Sixteen localities in total will benefit from access to drinking water in the wilayas of Tlemcen and Sidi Bel-Abbès, in the north of Algeria, and in Nâama, further west. This water will be pumped and conveyed from the Chott el Gharbi watershed. It will be consumed by households in the villages concerned and will also be used for irrigation in the fields.
Tests for water transfer from the Chott el Gharbi river basin are currently underway in the wilayas (regions) of Sidi Bel-Abbes and Tlemcen. Several communities in these two regions will thus have access to drinking water thanks to the transfer of blue gold drawn from the water table. The communes of the wilaya of Nâama have already benefited for several months from this supply system.
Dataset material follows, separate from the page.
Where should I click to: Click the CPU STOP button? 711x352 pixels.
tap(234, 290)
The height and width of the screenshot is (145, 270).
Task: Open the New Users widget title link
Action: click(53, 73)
The municipalities concerned by the project as a whole are: Mekmen Benamar, Kasdir, Abdelmoula (in the wilaya Nâama), Sebdou, El Aricha, Sidi Djillali, El Gor and Bouihi (south of the wilaya of Tlemcen) and Ras El Ma, Redjem Demouche, Oued Sebaâ, Bir Lahmam, Hakiba, Slissene, Chetouane and Benbadis (south-west of Sidi Bel Abbès).
As far as the municipalities of the wilaya are concerned, the installations are effective since May 2018. According to the Algerian Minister of Water Resources, this project will allow the installation of a pumping station, 28 reservoirs, as well as drinking water supply networks. On the same line, 60 boreholes will be built, as well as 154 km of pipeline. To this must be added a control centre that will soon come out of the ground in the wilaya of Tlemcen. Following ongoing tests, the water pumping system at Chott el Gharbi should collect 110,000 m3 of water per day, or 40 million m3 of water per year.
An irrigation project too
According to the director of the Algerian Water Authority (ADE), the water supplied to the wilaya of Nâama is already sufficient for the population and the surplus will help revive agriculture. Mohamed Alouini estimates that the excess water delivered to Nâama could irrigate 6,150 hectares of plantation. Agricultural investments are therefore expected to follow suit. In Nâama, fodder is produced for livestock. The populations of this wilaya are also made up of herders; their cattle will now be able to drink more easily. To obtain such a result, the Algerian State will have spent no less than 43 billion Algerian dinars, or more than 314 million euros.